A "whatpu" is a small, furry animal native to Tanzania. An example of a sentence that uses the word whatpu is:
We were traveling in Africa and we saw these very cute whatpus.
 
To do a "farduddle" means to jump up and down really fast. An example of a sentence that uses the word farduddle is:

Output:

When we won the game, we all started to farduddle in celebration.

We can observe that the model has somehow learned how to perform the task by providing it with just one example (i.e., 1-shot).

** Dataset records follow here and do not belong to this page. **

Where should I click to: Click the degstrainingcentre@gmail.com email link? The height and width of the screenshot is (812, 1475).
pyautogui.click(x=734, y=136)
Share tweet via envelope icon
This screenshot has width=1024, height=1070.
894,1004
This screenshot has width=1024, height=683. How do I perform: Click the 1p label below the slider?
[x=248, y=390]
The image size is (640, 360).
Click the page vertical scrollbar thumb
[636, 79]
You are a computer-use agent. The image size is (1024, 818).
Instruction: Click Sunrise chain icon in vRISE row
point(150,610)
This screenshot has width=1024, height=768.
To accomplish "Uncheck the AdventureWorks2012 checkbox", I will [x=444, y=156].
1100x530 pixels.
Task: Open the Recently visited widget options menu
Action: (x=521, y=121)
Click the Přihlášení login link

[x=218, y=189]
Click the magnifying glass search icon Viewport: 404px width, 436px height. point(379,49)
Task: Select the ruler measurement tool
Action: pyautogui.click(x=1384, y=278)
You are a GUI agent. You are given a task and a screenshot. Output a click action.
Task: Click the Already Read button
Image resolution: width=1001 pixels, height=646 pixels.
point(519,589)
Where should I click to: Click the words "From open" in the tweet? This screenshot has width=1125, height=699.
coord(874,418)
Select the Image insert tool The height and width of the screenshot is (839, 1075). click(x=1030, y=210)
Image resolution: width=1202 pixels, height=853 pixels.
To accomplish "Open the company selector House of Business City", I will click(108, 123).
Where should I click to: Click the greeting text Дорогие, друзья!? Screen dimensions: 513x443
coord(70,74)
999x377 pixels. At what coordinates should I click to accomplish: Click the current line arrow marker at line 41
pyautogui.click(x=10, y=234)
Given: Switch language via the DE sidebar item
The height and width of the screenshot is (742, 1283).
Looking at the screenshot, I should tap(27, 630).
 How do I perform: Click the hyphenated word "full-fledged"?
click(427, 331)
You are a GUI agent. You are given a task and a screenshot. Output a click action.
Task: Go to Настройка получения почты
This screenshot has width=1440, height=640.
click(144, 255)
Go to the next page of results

For more difficult tasks, we can experiment with increasing the demonstrations (e.g., 3-shot, 5-shot, 10-shot, etc.).

Best Practices for Demonstrations

Following the findings from Min et al. (2022), here are a few more tips about demonstrations/exemplars when doing few-shot:

  1. Label Distribution: "the label space and the distribution of the input text specified by the demonstrations are both important (regardless of whether the labels are correct for individual inputs)"
  2. Format Consistency: the format you use also plays a key role in performance, even if you just use random labels, this is much better than no labels at all.
  3. Balanced Selection: additional results show that selecting random labels from a true distribution of labels (instead of a uniform distribution) also helps.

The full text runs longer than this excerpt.